How To Come Up With A Postgrad Plan If You Have No Idea WTF To Do After Graduation

Feel that chilly breeze of dread in the air? That unmistakeable smell of fear mixed with hope and anxiety? That’s right, children, it’s graduation season.

Now, I’m not here with any scary graduation stories. It’s a perfectly fine day and, to be honest, you don’t even feel that upset while it’s happening. The magnitude of graduating college and transitioning into, you know, your actual life, is far too large to really be felt during the never-ending speeches and tassel-moving. It’s usually not until August rolls around and you don’t start packing up for school that it even feels real at all.
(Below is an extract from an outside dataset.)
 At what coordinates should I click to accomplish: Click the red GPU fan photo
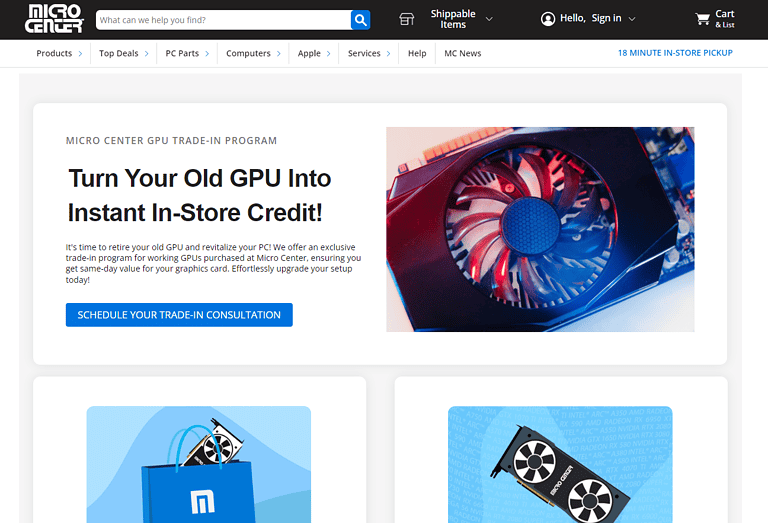pos(540,229)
But when it starts to feel real, oh boy, does it suck. It sucks in that super-painful, bittersweet way that’s really hard to articulate. You feel really old and really young at the same time. You’ll probably cry a little bit because it’s just really overwhelming feeling every known and unknown emotion in the whole wide world at the same time. You’ll feel really uncertain about what comes next and begin to reflect on you past. Specifically if past you, in all her 19-year-old vodka-cranberry-drinking-wisdom, made the right choices to help out Future You. And then you might panic.

Because well, fuck, you never really thought you needed a plan. And maybe you were wrong. And you were. Well, are. Sorta. Here me out.

You don’t need a plan for after graduation… but it also couldn’t hurt to have one.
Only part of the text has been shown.